Kebijakan satu demi satu berganti. Mata pelajaran Ujian Nasional (UN) SMP misalnya, aku adalah angkatan pertama yang ada ujian IPA-nya. Pada waktu itu UN adalah satu-satunya penentu lulus dan skor minimal di atas 4, aku lupa pastinya. Saat- saat yang mengerikan sekali. Aku yang sama sekali tidak berprestasi di bidang pelajaran apapun saat SMP -iya beda sekali dengan masa SD-ku- itu terasa berat sekali. Tertekan takut tidak lulus. Tapi tidak setertekan itu, sih. UN IPA-ku sangat berbeda dengan kisi-kisi yang diberikan. Aku ingat sekali. Rasanya soal sangat sulit. Ku hitung-hitung, hanya 50 % jawaban yang aku pastikan betul. Saat aku dinyatakan lulus, aku bersyukur sekali. IPA mendapat skor terendah, 7 koma sekian. Di antara jawaban asal ada juga yang betul ternyata. Bapakku lega sekali. Mengetahui anaknya sering rangking 7 dari bawah, takut sekali tidak lulus. Sekolahku lulus 100%. Sekolah favorit beban mungkin kalau sampai ada sedikit muridnya tidak lulus.

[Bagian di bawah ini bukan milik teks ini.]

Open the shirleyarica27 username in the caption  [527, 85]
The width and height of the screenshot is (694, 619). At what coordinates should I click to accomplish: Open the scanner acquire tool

2008 atas izin Alloh aku diterima di SMK jurusan musik. Guru-guru sering heran mengapa aku alumni SMP tersebut dan justru melanjutkan SMK musik. Bagiku mengapa tidak? Sebetulnya banyak alasan untuk aku bisa sampai ke sana tapi bukan itu yang ingin aku ceritakan. Masuk SMK bagaikan masa-masa penentuan, aku akan menjadi orang seperti apa. Bukan menjadi seorang apa lho ya. Walau orang tuaku sering mengeluhkan lingkungan yang dianggap "nakal", di sanalah aku belajar banyak hal melalui orang-orang yang beraneka ragam, tidak harus satu frekuensi tapi bisa hidup dan mengembangkan diri bersama-sama. Aku bilang seperti itu karena sepertinya lingkungan belajarku sebelum-sebelumnya terlihat di mataku mempunya frekuensi sama dan tampak seragam sekali sehingga aku sulit menempatkan diri. Ah, aku merasa tidak satu frekuensi tapi aku memaksa diri untuk berada di sana dengan frekuensi yang berbeda tersebut. Tapi aku tidak apa-apa. Aku tidak punya permasalahan di sekolah yang aneh-aneh selama sekolah. Masih masa pencarian, aku menolak sama, tapi mereka di mataku sama semua. Bingung kan? Aku pun bingung waktu itu. Tapi kan masih kecil, tidak ambil pusing karena belum paham.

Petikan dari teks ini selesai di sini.